WHAT TO PRODUCE:
Every line in the records below with the string "computer" needs to be copied out.

MATERIALS PROVIDED:
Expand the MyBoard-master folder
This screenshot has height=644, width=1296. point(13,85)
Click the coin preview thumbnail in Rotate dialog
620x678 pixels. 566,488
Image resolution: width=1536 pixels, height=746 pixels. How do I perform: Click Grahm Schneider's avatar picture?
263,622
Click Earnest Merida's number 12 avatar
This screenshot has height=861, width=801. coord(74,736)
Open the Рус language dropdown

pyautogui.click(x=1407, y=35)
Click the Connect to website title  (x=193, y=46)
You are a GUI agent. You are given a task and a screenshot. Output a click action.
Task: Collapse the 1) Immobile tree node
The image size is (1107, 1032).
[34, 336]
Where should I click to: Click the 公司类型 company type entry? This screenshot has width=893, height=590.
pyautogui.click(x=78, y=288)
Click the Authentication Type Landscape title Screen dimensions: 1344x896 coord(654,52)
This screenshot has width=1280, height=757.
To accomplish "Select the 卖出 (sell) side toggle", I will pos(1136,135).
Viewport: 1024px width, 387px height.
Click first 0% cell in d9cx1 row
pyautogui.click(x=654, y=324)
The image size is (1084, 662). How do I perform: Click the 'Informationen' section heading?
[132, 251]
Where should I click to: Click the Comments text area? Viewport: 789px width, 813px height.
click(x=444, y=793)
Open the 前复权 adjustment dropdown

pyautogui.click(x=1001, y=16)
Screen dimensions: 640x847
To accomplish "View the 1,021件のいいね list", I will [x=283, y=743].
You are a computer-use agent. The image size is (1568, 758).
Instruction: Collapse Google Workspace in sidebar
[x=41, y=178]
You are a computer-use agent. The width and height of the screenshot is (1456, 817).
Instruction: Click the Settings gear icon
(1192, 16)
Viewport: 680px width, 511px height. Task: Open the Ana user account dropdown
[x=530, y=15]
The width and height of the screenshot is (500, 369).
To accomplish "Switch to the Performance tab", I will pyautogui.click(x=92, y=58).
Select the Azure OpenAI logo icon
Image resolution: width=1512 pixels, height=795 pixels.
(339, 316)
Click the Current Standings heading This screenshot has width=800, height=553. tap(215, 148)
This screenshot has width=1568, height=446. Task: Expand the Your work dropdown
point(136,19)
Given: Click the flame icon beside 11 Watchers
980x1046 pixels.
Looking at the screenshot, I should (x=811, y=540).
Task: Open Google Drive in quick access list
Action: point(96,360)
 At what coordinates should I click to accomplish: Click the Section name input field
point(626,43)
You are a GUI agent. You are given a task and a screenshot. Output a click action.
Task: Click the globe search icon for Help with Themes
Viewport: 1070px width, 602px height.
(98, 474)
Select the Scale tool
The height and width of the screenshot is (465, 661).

ANSWER TO THIS EXERCISE:
You are a computer-use agent. The image size is (1568, 758).
You are a computer-use agent. The width and height of the screenshot is (1456, 817).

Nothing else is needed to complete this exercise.